Your objective: Whichever lines of the entries hold the word "Given" should be identified and copied.

───── Extracted material

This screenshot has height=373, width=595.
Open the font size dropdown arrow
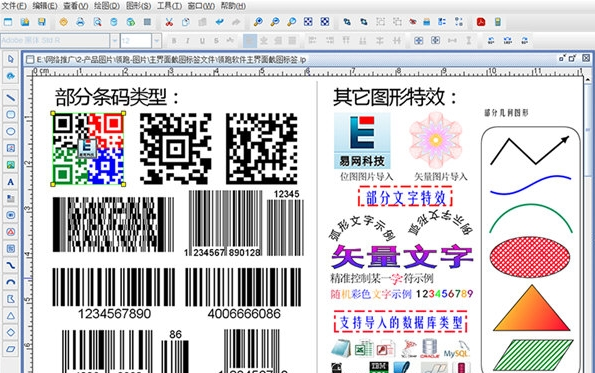[x=156, y=41]
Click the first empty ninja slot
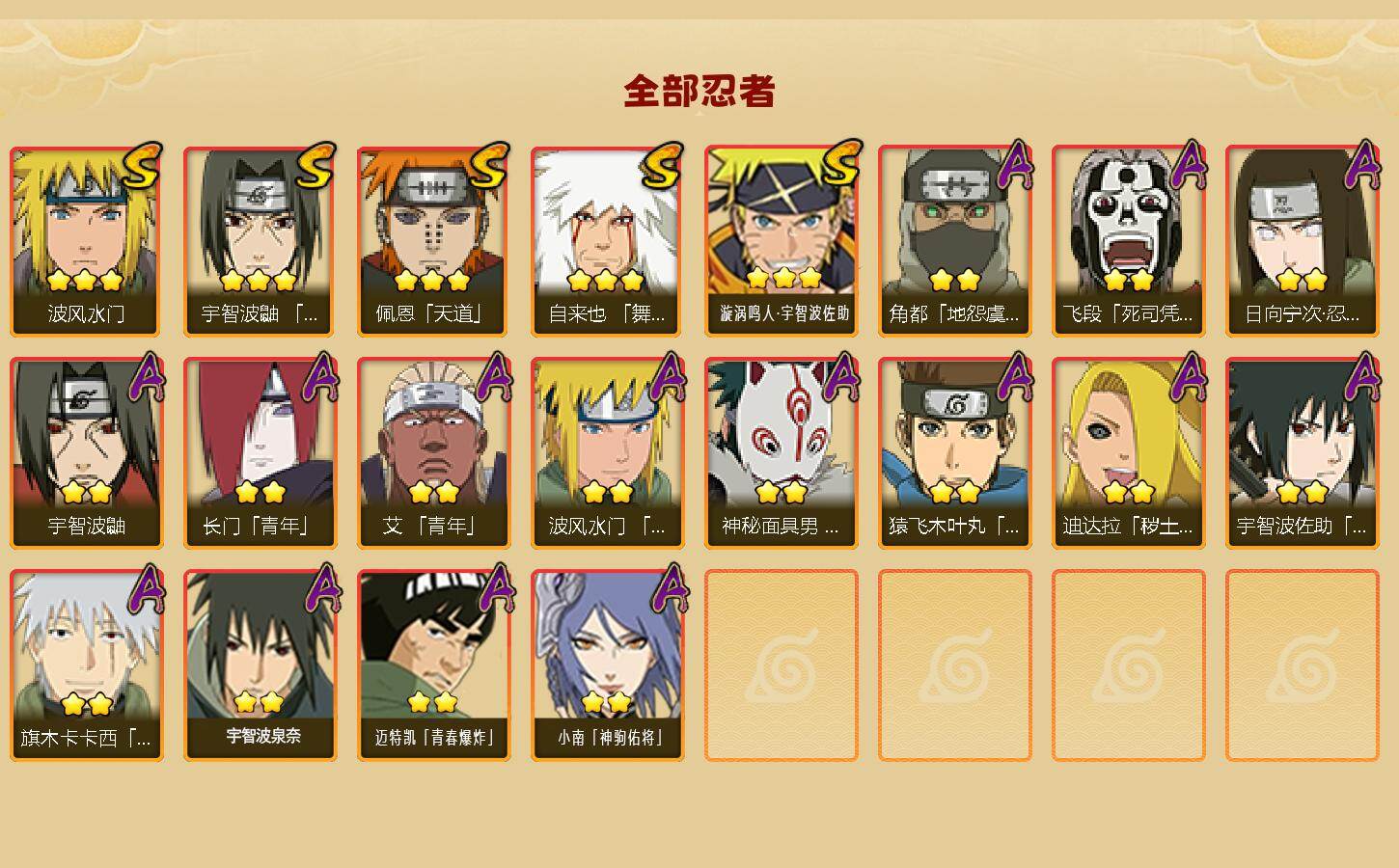 781,665
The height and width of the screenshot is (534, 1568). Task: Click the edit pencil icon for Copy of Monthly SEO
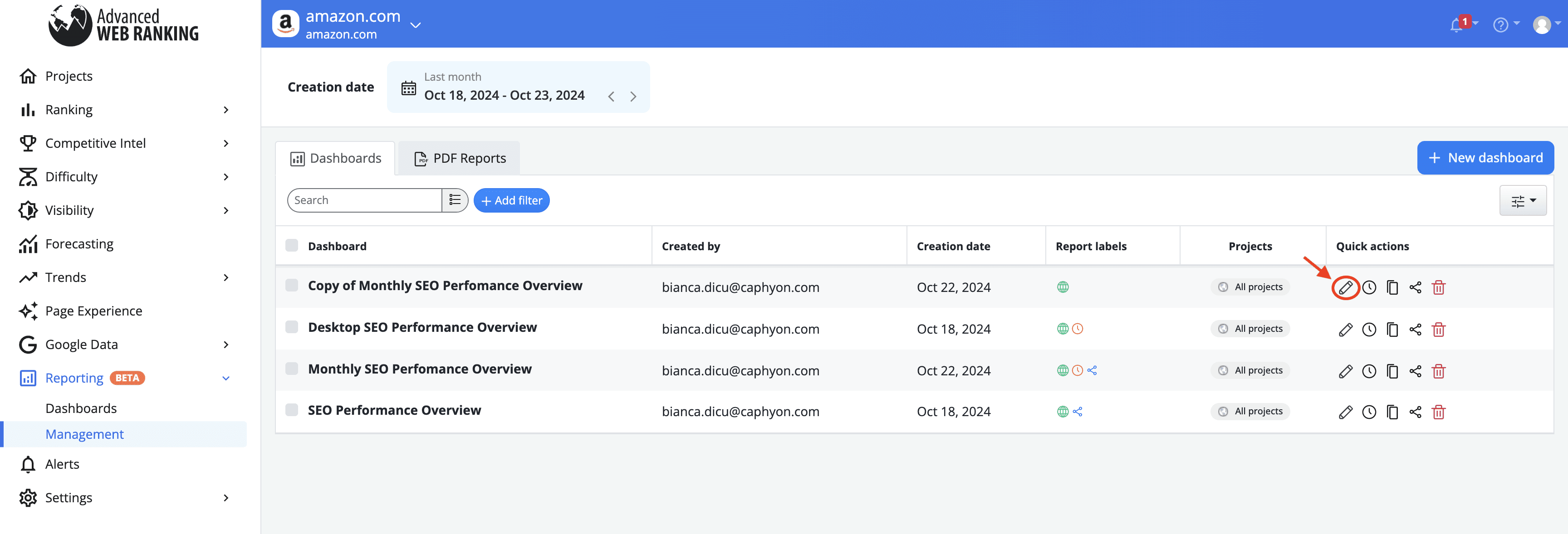(1344, 288)
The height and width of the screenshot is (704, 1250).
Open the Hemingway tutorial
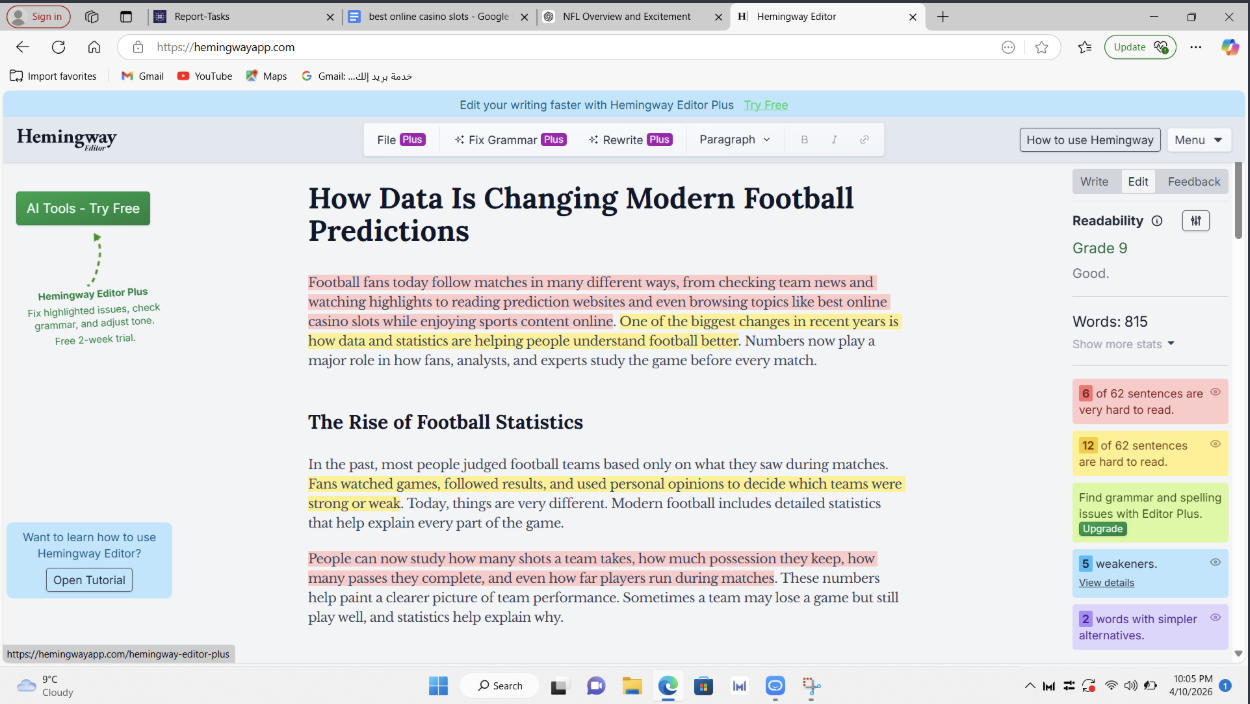pos(88,580)
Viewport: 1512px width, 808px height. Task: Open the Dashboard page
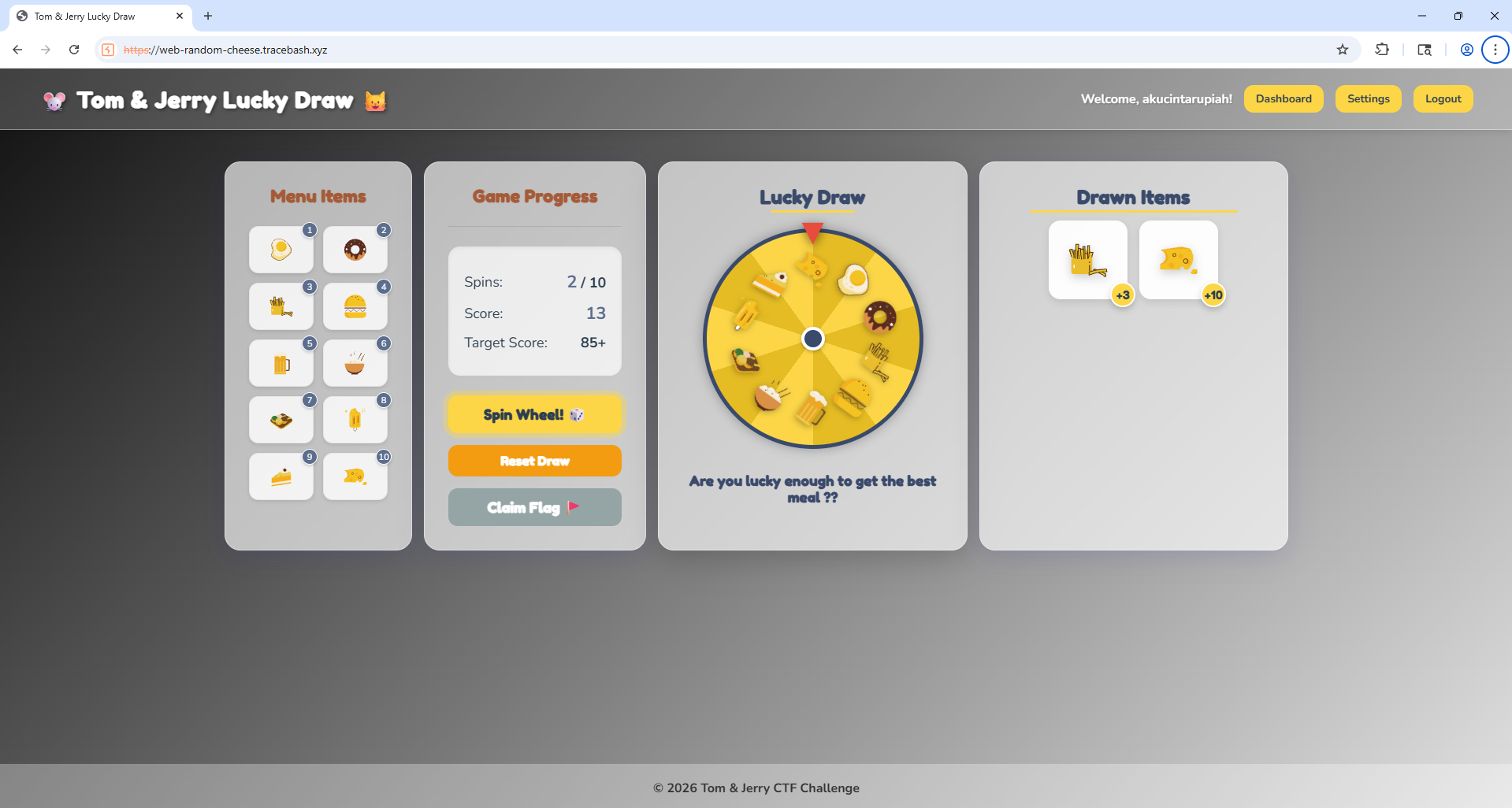(1284, 98)
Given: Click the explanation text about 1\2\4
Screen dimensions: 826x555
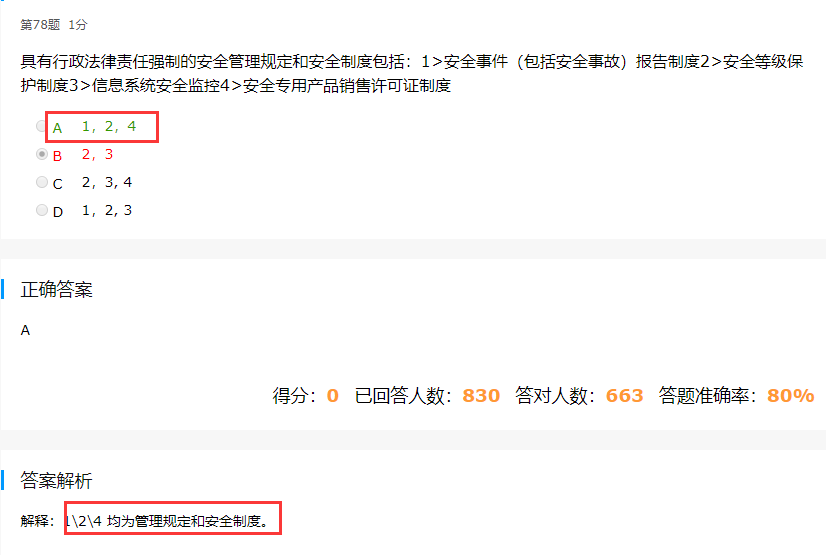Looking at the screenshot, I should coord(168,521).
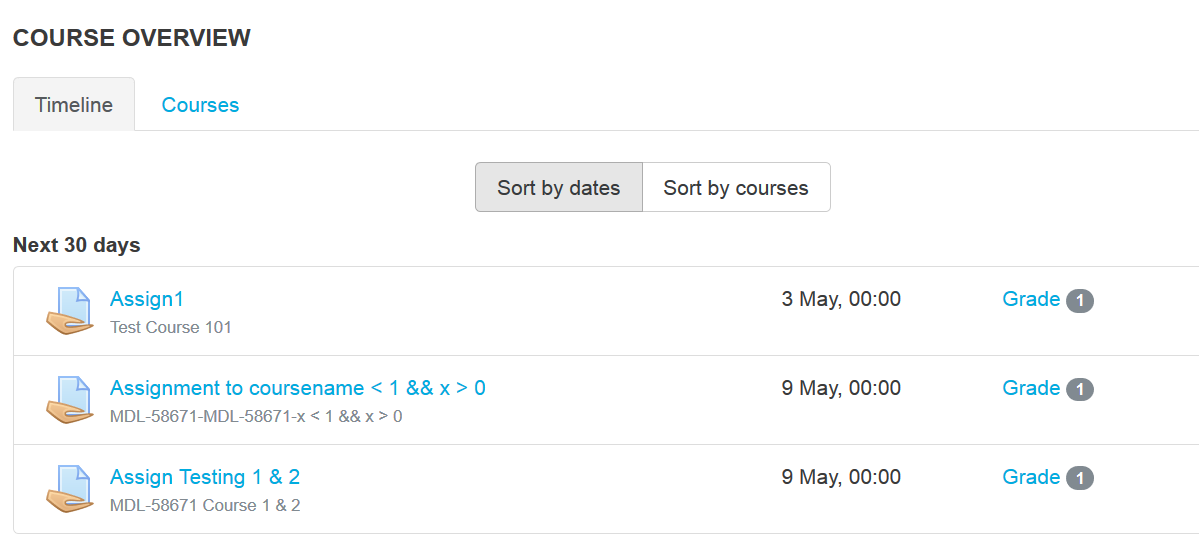Click the Next 30 days heading
The image size is (1199, 551).
(76, 245)
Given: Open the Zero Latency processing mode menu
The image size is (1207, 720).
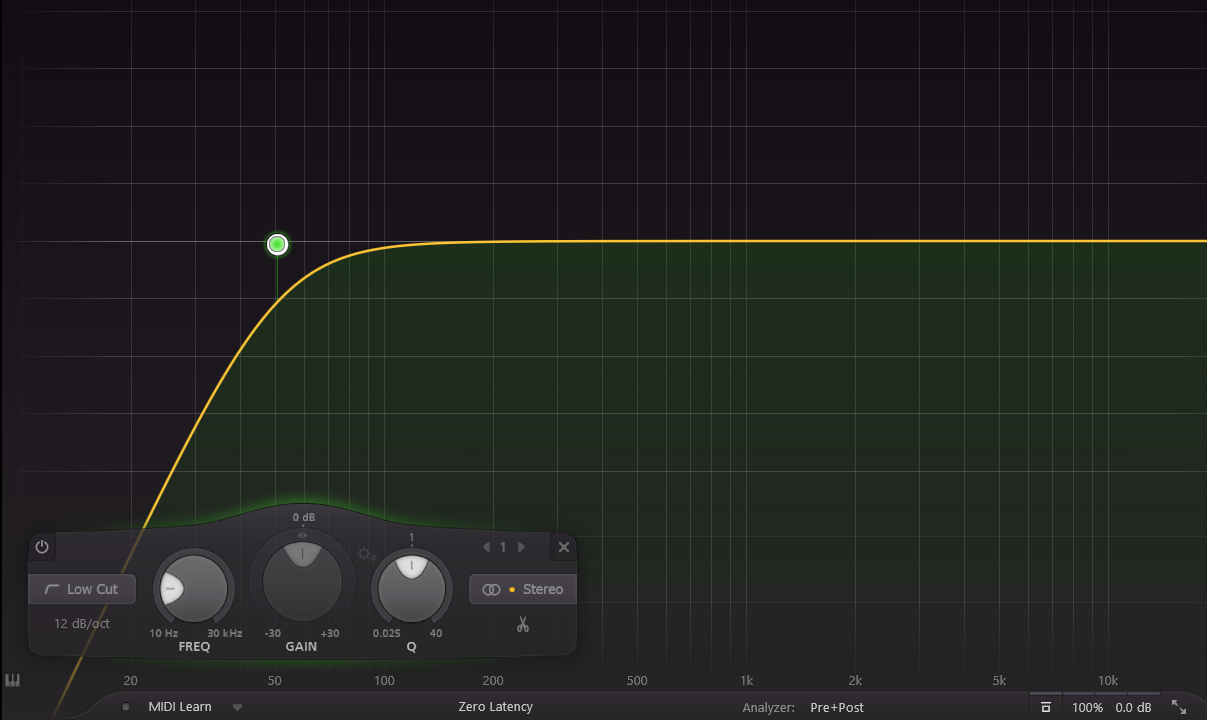Looking at the screenshot, I should (x=495, y=707).
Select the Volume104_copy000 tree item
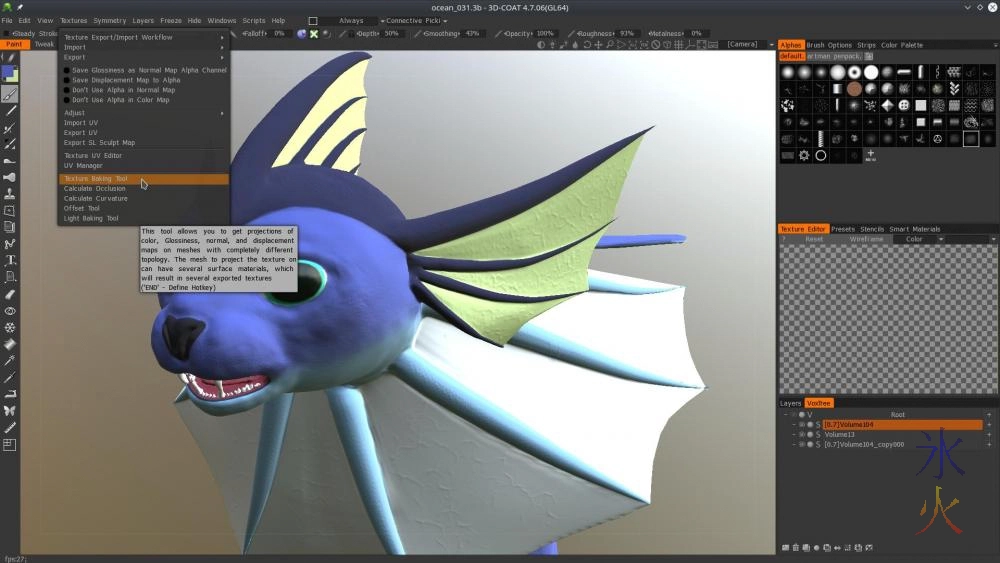The image size is (1000, 563). click(864, 445)
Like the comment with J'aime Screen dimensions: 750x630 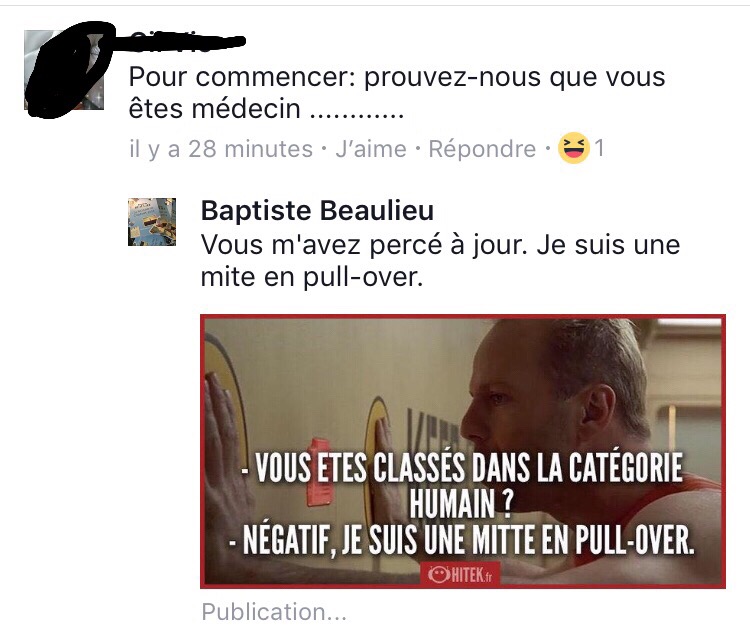371,149
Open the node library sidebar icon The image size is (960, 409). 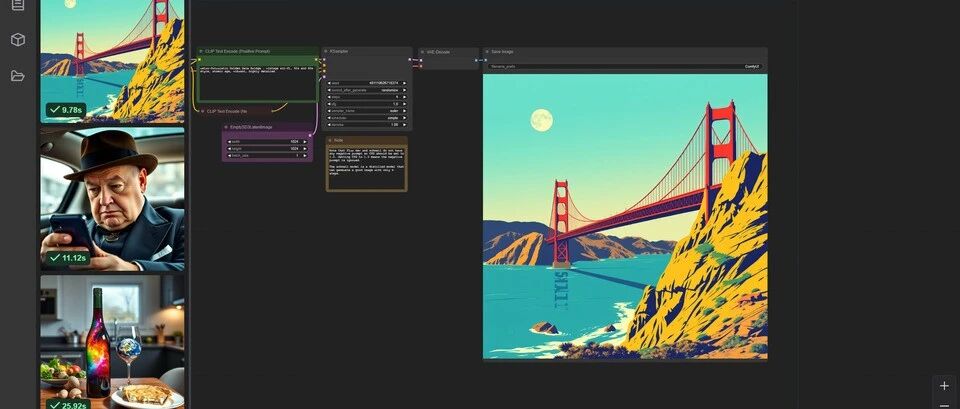point(18,5)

──────────

Answer section:
Given: Click the explanation text about 1\2\4
Given: Open the Zero Latency processing mode menu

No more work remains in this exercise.